Lisa Schattinger, a nurse, founded Ohio End of Life Options in 2015. The members support a Death with Dignity law in Ohio...
Dr. Jack Kevorkian, a medical pathologist, was arrested, tried in a court of law, and convicted of physician-assisted suicide. According to a 2011 article in the New York Times, “The American Medical Association in 1995 called him “a reckless instrument of death” who “poses a great threat to the public.”

Martin concludes the article by stating:
The phrase ‘physician-assisted suicide’ has been replaced by ‘death with dignity.’ Loaded language is a persuasive technique used to heighten emotion, gain support, and sway voters. And loaded phrases are changed to make horrific acts more palatable to the public. 
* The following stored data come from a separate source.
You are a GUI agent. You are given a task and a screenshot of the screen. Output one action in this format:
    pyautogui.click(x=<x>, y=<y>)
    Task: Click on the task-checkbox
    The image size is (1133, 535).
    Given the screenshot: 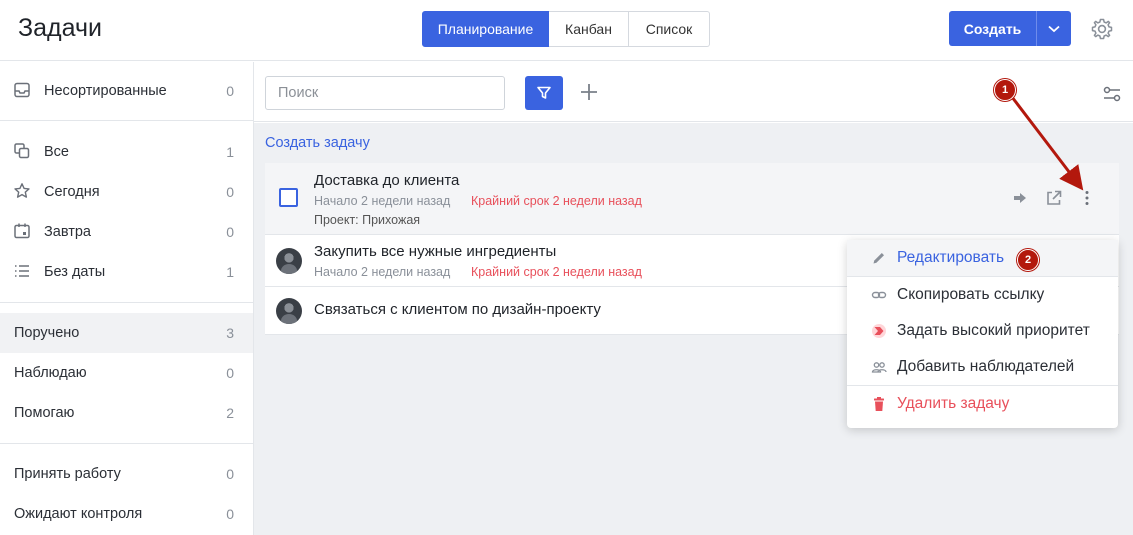 What is the action you would take?
    pyautogui.click(x=288, y=198)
Do you support or oppose a Death with Dignity law in Ohio for the terminally ill? 
Do you support or oppose the alleged acts of a rogue physician to end the suffering of terminally ill patients by injecting lethal doses of fentanyl at Mount Carmel hospital in Columbus? Mercy killings or playing God?
If you think the article by Melissa Martin is extreme, maybe you need to read about Charles Cullen, a nurse who killed at least 40 patients and said "I thought I was helping."